The penalty for all fouls is the ending of the player's inning; no points are lost, and the incoming player has the option of shooting from position or taking cue ball in hand from the kitchen (behind the table's head string). In older rules a foul was a loss of one point. Three successive fouls in cribbage is a loss of game. Pocketing the 15-ball when it is not the last ball on the table is not a foul. Instead it is immediately spotted and play continues without penalty.[1][2][5][6]

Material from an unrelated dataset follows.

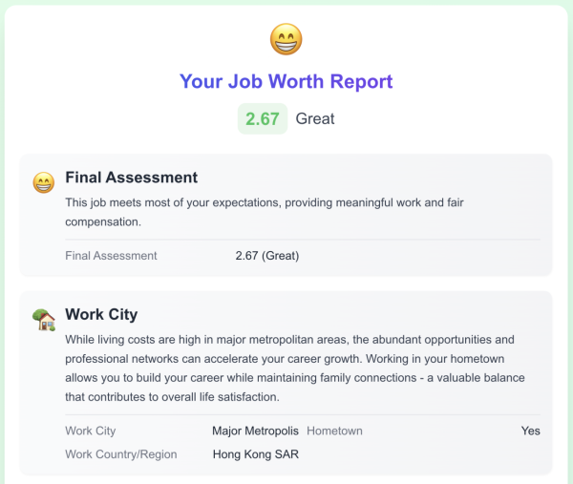Click the small grinning emoji beside Final Assessment
This screenshot has height=484, width=573.
[43, 181]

When a player pockets more than one ball on a single stroke at any time, a situation often arising on the break shot, they may shoot at any companion balls, but must pocket each in succession in any order. If incidental balls are pocketed on the same stroke that a cribbage is completed, they add to the succession of cribbages the player is "on". When a player fouls by failing to pocket an unpaired cribbage while on a succession of unpaired balls, only unpaired balls are spotted; the prior successful cribbages count toward the score.[2][3][7]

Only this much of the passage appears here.